*** Text for analysis Section Begins ***
The way we train in my art however seems to work for me and the others who study, it isn't so much about sparring or trying to change your mentality to face situations as much as it is training in the movements until they become near to a natural reaction in self defense.  As an example, a few years ago I was working as a security guard in one of the local hospitals in my area and had just stepped out on the triage floor when I saw two men running into the hospital. Alarmed, I took up a spot near the door and intercepted them and it turns out, the larger of the two was after the smaller guy and they had been fist fighting for several blocks. The larger of the two men shouted at me and swung and it was like a switch, things just happened. The security cameras caught the whole thing and later I got a chance to sit down and review it. He came in to strike me, I struck his incoming arm, snapped up a rising elbow to his chin and knocked him clean off his feet, once he was on the floor I turned him over and subdued him while calling for backup. The other kid stood there shocked and was quickly taken into custody by my backup until the city police arrived and took them both to jail. 

To this day, I honestly can't remember the actual physical confrontation from a first hand perspective, the only thing keeping it clear in my head was seeing it on the tape after it was all over. The training was there, it was in my subconscious, active and was called upon without having to think about it at all. We train in our movements and use a lot of combinations of basic fundamentals, but beyond that we focus on being comfortable with our own variations to the techniques and I think that's probably what develops the subconscious ability to defend yourself. You don't necessarily have to think at that moment, but let your body do what it was conditioned to do.

Anyhow, I don't know if this helps at all, but from my experience, the best way to condition your body and to nurture your reactions during those situations is to practice advanced forms and katas, and to allow yourself to deviate during practice by introducing new conditions in the confrontation you may be facing.


----------



## Jade Tigress (Feb 8, 2008)
*** Text for analysis Section Ends ***
*** Given entries Section Begins ***
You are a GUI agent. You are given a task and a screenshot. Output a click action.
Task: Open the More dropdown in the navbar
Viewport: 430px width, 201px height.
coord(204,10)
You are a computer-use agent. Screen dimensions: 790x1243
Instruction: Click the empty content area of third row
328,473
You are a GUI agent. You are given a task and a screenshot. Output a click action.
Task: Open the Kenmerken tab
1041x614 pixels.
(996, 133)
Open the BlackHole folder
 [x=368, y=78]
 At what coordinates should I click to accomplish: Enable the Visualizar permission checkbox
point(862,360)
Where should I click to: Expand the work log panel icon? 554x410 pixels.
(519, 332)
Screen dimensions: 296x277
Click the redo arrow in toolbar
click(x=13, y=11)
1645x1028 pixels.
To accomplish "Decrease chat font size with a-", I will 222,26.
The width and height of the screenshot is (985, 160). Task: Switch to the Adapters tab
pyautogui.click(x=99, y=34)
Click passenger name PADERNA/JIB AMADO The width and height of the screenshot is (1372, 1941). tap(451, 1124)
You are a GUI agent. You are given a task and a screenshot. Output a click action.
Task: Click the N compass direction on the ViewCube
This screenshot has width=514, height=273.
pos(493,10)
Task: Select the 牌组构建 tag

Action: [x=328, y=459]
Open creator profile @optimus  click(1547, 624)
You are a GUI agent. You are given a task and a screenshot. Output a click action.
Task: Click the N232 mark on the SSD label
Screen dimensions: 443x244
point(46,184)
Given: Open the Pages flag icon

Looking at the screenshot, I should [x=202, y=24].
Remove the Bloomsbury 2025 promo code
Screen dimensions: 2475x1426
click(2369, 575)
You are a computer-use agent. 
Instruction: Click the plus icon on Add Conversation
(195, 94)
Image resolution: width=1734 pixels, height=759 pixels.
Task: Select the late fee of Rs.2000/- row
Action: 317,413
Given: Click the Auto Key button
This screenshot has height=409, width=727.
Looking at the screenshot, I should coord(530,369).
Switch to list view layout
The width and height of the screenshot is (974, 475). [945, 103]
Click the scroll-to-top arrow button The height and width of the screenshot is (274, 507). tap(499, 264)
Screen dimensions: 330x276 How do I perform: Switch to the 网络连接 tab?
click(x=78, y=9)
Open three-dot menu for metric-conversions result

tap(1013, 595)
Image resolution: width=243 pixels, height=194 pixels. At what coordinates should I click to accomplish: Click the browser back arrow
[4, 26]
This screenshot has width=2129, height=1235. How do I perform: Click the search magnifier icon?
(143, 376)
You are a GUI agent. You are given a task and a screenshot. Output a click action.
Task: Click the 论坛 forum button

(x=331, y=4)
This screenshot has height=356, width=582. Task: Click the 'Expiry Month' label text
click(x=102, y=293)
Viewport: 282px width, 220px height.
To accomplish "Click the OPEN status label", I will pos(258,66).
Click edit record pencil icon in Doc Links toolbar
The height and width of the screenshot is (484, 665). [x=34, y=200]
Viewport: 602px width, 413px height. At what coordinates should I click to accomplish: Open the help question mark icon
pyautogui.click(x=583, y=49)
*** Given entries Section Ends ***
§ What is expected
In the forum post about martial arts training, what did the writer use to knock the attacker off his feet after striking his incoming arm?

§ Written solution
A rising elbow to his chin.